Selected text:
====

Ultrastructure of the AWB cilia in wild-type (A), kap-1(ok676); klp-11(tm324) (B) and osm-3(p802) (C) mutant animals. The cilium is outlined by a dashed line. Images were acquired at 60,000-fold magnification. Lengths of the middle, distal and far-distal segments were approximately 2, 5 and 1 μm, respectively. Arrowheads indicate singlet microtubules, closed and open arrows indicate doublet microtubules in the AWB, and channel cilia, respectively. Note the absence of an axoneme in the far-distal segment. Scale bars, 0.2 μm.
Movement of GFP-tagged KAP-1 in the ASH/ASI (A, C) and AWB (B, D) cilia. For each panel, still images (left) and kymographs (right) from representative movies of KAP-1∷GFP transport are shown. Histograms of KAP-1∷GFP velocities are shown below in each panel. For each still image, the genetic background is indicated in the top left corner, the imaged cilia in the top right corner and the fusion protein examined in the bottom left corner. Dashed lines on the still images indicate the continuous lines used to generate the kymographs. The osm-3(p802) allele was used. Scale bars in still images are 5 μm. Scale bars in kymographs are as follows: horizontal bar, 5 μm; vertical bar, 5 s. M, middle segment; D, distal segment. No ASH/ASI distal segments are formed in osm-3 mutants. Statistical analyses are shown in Supplementary Tables 2 and 3.
Movement of GFP-tagged OSM-3 in the ASH/ASI (A, C) and AWB (B, D) cilia. For each panel, still images (left) and kymographs (right) from representative movies of OSM-3∷GFP transport are shown. Histograms of OSM-3∷GFP velocities are shown below in each panel. Velocities in the middle (M) and distal segments (D) are indicated by black and gray bars, respectively, in each histogram. Panels are labeled as in Figure 3. The kap-1(ok676) allele was used. Scale bars in still images are 5 μm. Scale bars in kymographs are as follows: horizontal bar, 5 μm; vertical bar, 5 s. Statistical analyses are shown in Supplementary Tables 2 and 3.
Movement of GFP-tagged OSM-6 in the ASH/ASI (A, C, E) and AWB (B, D, F) cilia. For each panel, still images (left) and kymographs (right) from representative movies of OSM-6∷GFP transport are shown. Histograms of OSM-6∷GFP velocities are shown below in each panel. Panels are labeled as in Figure 3. Velocities in the middle (M) and distal (D) segments are indicated by black and gray bars, respectively, in each histogram. Scale bars in still images are 5 μm. Scale bars in kymographs are as follows: horizontal bar, 5 μm; vertical bar, 5 s. M, middle segment; D, distal segment. No ASH/ASI distal segments are formed in osm-3 mutants. Statistical analyses are shown in Supplementary Tables 2 and 3.

====

Data extract:
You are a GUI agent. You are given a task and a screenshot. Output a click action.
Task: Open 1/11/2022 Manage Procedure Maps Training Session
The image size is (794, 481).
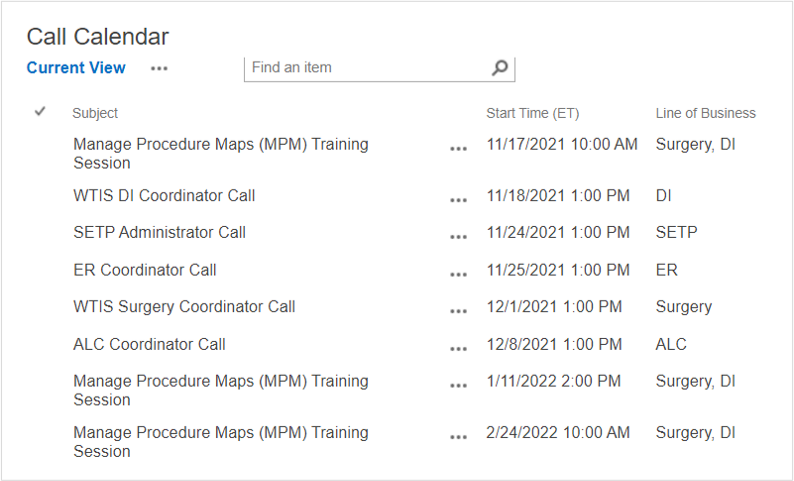coord(220,381)
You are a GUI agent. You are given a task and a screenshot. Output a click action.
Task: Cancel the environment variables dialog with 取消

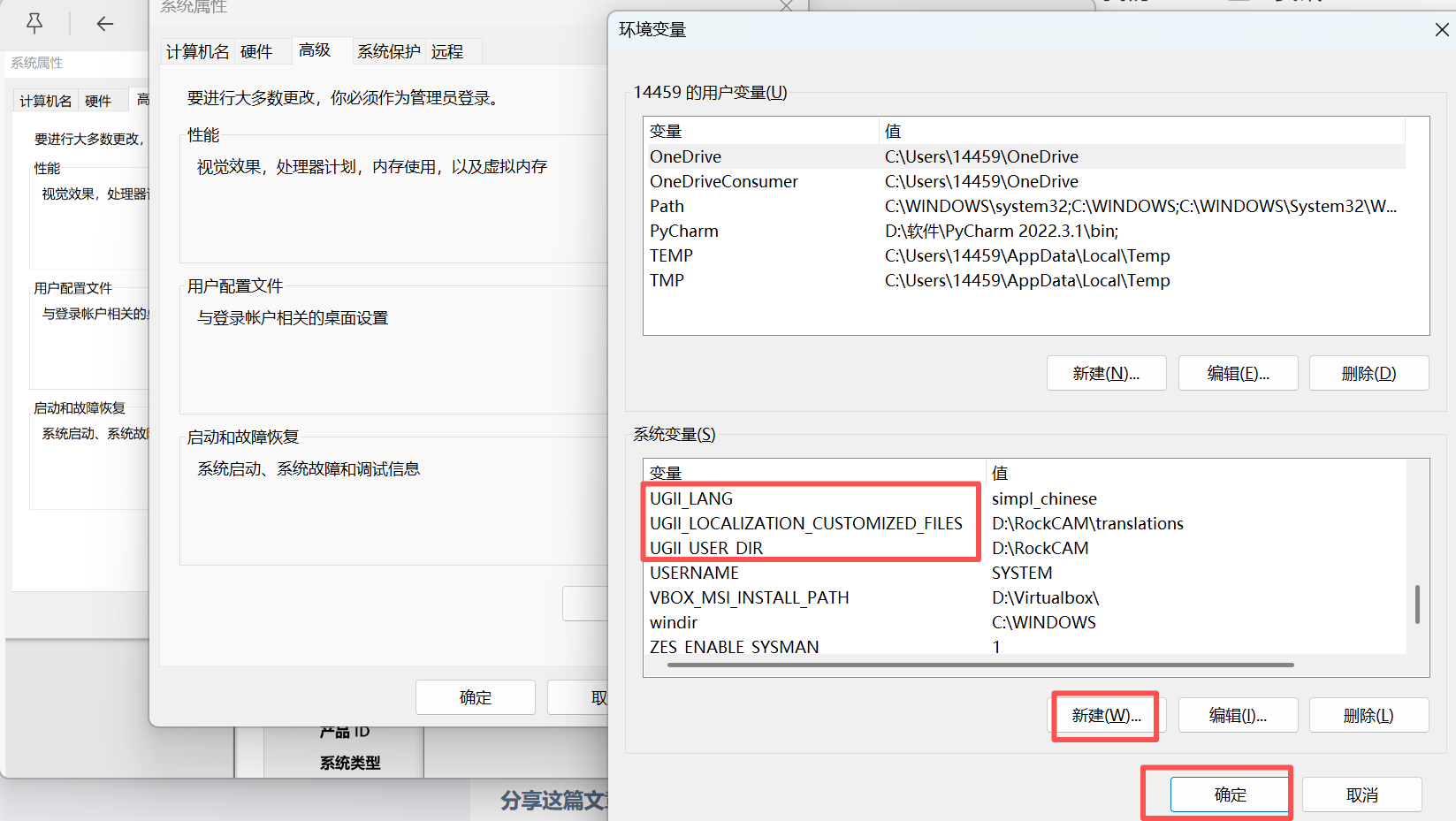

====

List every mutant allele named in the cilia figure legends above, written with its gene name and allele code in parentheses.

Output of the task:
kap-1(ok676)
klp-11(tm324)
osm-3(p802)